Switching statin therapy using a pharmacist-managed therapeutic conversion program versus usual care conversion among indigent patients
- PMID: 18447653
- DOI: 10.1592/phco.28.5.553
Switching statin therapy using a pharmacist-managed therapeutic conversion program versus usual care conversion among indigent patients
Abstract
STUDY OBJECTIVE. To evaluate the effectiveness of switching statin therapy using a therapeutic conversion program versus usual care conversion among patients enrolled in the Colorado Indigent Care Program when atorvastatin was removed from the formulary.
Design: Prospective cohort study.
Setting: Family medicine center and other ambulatory care clinics of a university-based health care system.
Patients: One hundred seventeen ambulatory care patients with dyslipidemia who were treated with atorvastatin.
Intervention: Clinical pharmacists in the family medicine center implemented a therapeutic conversion program (30 patients), switching atorvastatin to a new formulary regimen of simvastatin, rosuvastatin, or ezetimibe-simvastatin, using an algorithm designed to achieve patient-specific goals for low-density lipoprotein cholesterol (LDL). Usual care occurred in the other ambulatory care clinics without clinical pharmacists (87 patients), where medical providers switched atorvastatin to a formulary regimen based on a suggested (but optional) equipotency conversion algorithm.
Measurements and main results: Primary end points were LDL concentration and LDL goal attainment before and after conversion.

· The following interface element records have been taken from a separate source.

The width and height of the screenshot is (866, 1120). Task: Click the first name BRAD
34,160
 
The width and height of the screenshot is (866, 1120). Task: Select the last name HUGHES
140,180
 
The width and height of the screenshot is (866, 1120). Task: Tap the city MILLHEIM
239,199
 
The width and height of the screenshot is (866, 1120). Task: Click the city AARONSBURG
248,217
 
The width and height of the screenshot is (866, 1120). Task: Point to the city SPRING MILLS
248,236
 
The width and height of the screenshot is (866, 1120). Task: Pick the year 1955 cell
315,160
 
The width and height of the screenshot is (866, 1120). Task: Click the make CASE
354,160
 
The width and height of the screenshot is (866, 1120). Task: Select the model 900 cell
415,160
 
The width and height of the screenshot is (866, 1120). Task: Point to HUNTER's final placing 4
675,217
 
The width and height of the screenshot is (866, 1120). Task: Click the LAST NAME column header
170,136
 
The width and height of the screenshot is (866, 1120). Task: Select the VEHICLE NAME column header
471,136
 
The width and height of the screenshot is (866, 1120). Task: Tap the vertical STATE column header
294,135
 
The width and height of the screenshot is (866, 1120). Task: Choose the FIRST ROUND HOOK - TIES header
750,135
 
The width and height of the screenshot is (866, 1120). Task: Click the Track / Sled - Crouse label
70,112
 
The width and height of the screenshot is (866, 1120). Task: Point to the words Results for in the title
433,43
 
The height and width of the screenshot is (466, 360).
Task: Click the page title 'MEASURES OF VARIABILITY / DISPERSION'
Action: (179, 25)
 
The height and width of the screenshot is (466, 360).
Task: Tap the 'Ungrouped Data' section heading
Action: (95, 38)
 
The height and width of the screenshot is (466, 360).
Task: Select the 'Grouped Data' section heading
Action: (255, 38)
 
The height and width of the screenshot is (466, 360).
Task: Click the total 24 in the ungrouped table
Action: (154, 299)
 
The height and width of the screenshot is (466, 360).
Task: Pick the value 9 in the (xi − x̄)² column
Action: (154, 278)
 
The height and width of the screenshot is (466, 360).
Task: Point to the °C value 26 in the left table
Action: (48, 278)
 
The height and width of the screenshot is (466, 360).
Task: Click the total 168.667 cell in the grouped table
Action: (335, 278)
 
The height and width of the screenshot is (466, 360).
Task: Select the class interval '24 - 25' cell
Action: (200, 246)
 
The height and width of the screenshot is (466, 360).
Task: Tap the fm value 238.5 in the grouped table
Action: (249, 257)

Before and after conversion, respectively, mean LDL concentrations were 86.7 and 82.3 mg/dl in the therapeutic conversion group (p=0.44) versus 78.3 and 85.2 mg/dl in the usual care group (p=0.01). Percentages of patients attaining LDL goal were 80% before and 97% after conversion in the therapeutic conversion group (p=0.04) compared with 90% before and 75% after conversion in the usual care group (p=0.01).
Conclusion: Use of a prospective, therapeutic statin conversion program was associated with increased control of dyslipidemia, whereas usual care statin conversion was associated with decreased control. These data suggest that proactive involvement of clinical pharmacists in converting lipid-lowering drugs results in superior patient care outcomes compared with a less aggressive approach.